* [Excerpted passage]:
# Jeans Christmas stocking



## Rosesandtea (Feb 28, 2012)

I'm still new here, but I thought I would jump in and share this really cute idea I saw.
The link takes you to a tutorial on making a stocking out of old jeans plus a bit of other fabric. 

http://nebraskaviews.blogspot.co.uk/2010/11/christmas-stocking-fun.html


----------



## Molly Mckee (Jul 8, 2006)

Cute!


----------



## CJ (May 10, 2002)

That is more than cute, it's awesome!


----------



## Delrio (Mar 11, 2007)

I love it! Something new to make!!!


----------



## happyjunker (Mar 22, 2009)

Oh yeah... I like that! Very cute!


----------



## Dandish (Feb 8, 2007)

Very cute! welcome, and thanks for posting that!


----------



## PonderosaQ (Jan 12, 2004)

Another vote that says very cute!


----------



## grannygardner (May 4, 2005)

Love it! I have a great grandson due any day and will be making him a stocking for next year. He already has a tiny stocking on this year's tree.


----------



## AngieM2 (May 10, 2002)

that is so cute. Thanks for sharing with the rest of us.


----------



## ErinP (Aug 23, 2007)

Oh my word! That is adorable!!




Warning, Scrooge attack ahead--
ETA: I just hit the blog to look at the directions and want to beat my head on the wall for this comment: _I love this! Perfect for a Texas Christmas! _ 
What?!!? 
Why do people always have to think everything western-ish has to connect to TEXAS??? Why can't it just be perfect for a _Nebraska_ Christmas, like it was designed for?:grump:

/Scrooge


----------



## Ruby (May 10, 2002)

Can't it be perfect for just any state. Love it. I have a jeans apron.


----------



## ErinP (Aug 23, 2007)

That's my point, Ruby. 

{It's just been a long-standing pet-peeve of mine that anything "western" must, by default, somehow connect to Texas. 
I've lived and worked on ranches all over the High Plains, and known a lot of working cowboys over the years. 
But not a one from Texas. :shrug:}


----------



## ginnie5 (Jul 15, 2003)

oooh! and I plan on making new matching stockings for the family next year. Those are so cute!


----------



## Ruby (May 10, 2002)

ErinP said:


> That's my point, Ruby.
> 
> {It's just been a long-standing pet-peeve of mine that anything "western" must, by default, somehow connect to Texas.
> I've lived and worked on ranches all over the High Plains, and known a lot of working cowboys over the years.
> But not a one from Texas. :shrug:}


I can understand that. Mine is when you say your from Texas and the other person says "what the heck you see in Texas, all it is is desert and cactus." They don't realize in East Texas is very lush forest. I know we lived in Ca. for a while in the foot hills of the just out of Palmdale and there were ranches there. Looked a lot like West Texas.

* [Dataset content]:
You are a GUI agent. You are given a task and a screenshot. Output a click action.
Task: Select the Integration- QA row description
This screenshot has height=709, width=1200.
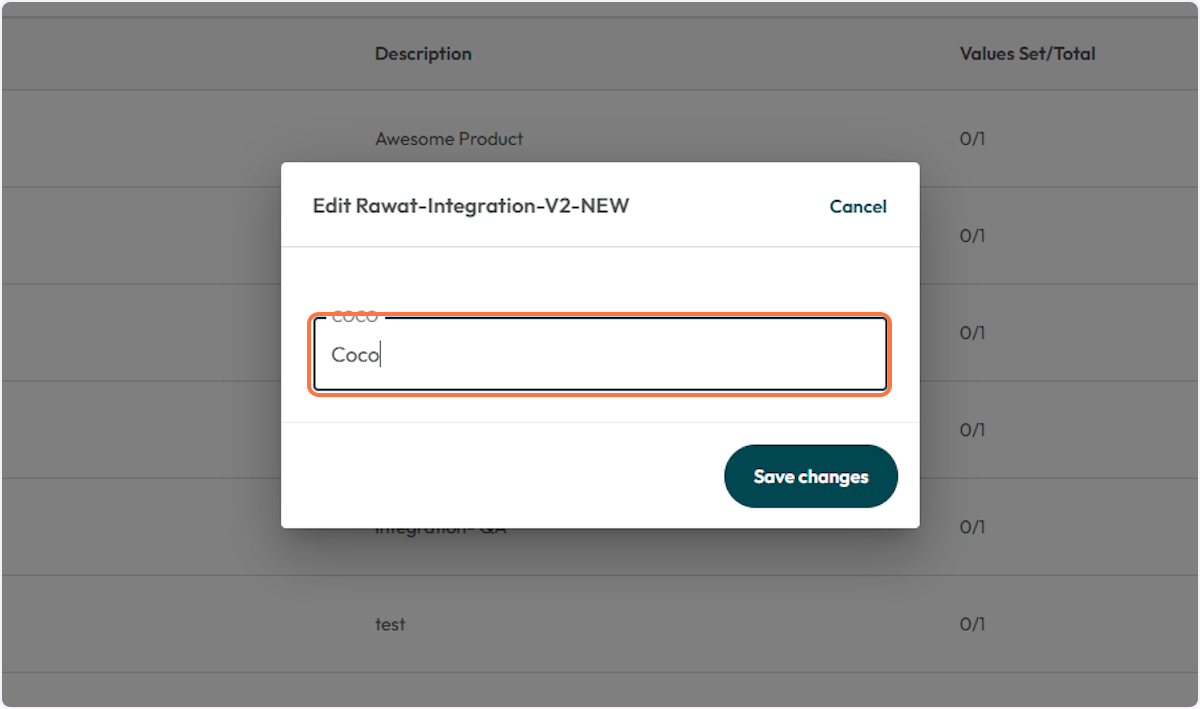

==

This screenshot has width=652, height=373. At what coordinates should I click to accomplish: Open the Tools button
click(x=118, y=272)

* * *

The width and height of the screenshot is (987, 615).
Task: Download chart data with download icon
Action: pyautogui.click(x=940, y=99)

* [Directions]:
1. Answer these about the jeans stocking thread:
(a) According to the first post, what is the stocking in the linked tutorial made from?
(b) Who does grannygardner say is due any day?
(c) In Ruby's last post, what does she say East Texas has?
2. Write the next post in the jeans Christmas stocking thread, following Ruby's last reply.
None of the items is needed here.

* [Per-task answers]:
1.
(a) Old jeans plus a bit of other fabric.
(b) Her great grandson.
(c) Very lush forest.

2.
----------



## Rosesandtea (Feb 28, 2012)

Glad you all liked it!


----------



## mekasmom (Jan 19, 2010)

That's cute. It would be great for a "tween ager" or a teen.


----------



## Lilith (Dec 29, 2012)

LMAO, My first Christmas away from my parents, I wanted to hang a few stockings ... but didn't even have the extra dollar for a few cheap ones. I made Jean Stockings out of old pants I couldn't bring myself to throw out yet. Ran across them last year and hung them up. These stockings will literally last for years! Much better than the cheap store bought ones. In my situation, it is a great holiday reminder of how humble and thankful for my family I should be.


----------



## Belfrybat (Feb 21, 2003)

That is really nice. I like the different colour for the heel and toe. Classy!


----------



## GrannyG (Mar 26, 2005)

I love it....and I had it pinned on my board already, but here is a link to some more cute ideas for blue jeans...
http://pinterest.com/itsybitsyfarm/blue-jean-loves/


----------



## RedDirt Cowgirl (Sep 21, 2010)

ErinP said:


> Warning, Scrooge attack ahead--
> ETA: I just hit the blog to look at the directions and want to beat my head on the wall for this comment: _I love this! Perfect for a Texas Christmas! _
> What?!!?
> Why do people always have to think everything western-ish has to connect to TEXAS??? Why can't it just be perfect for a _Nebraska_ Christmas, like it was designed for?:grump:
> ...


Wasn't it in Texas the phrase "all hat and no cattle" was coined?

All Hail Nebraska's Boots and Jeans Stockings!!!


----------



## PETSNEGGS (Oct 7, 2005)

Adorable


----------



## Macybaby (Jun 16, 2006)

It's really not that bad living in a "fly over" state.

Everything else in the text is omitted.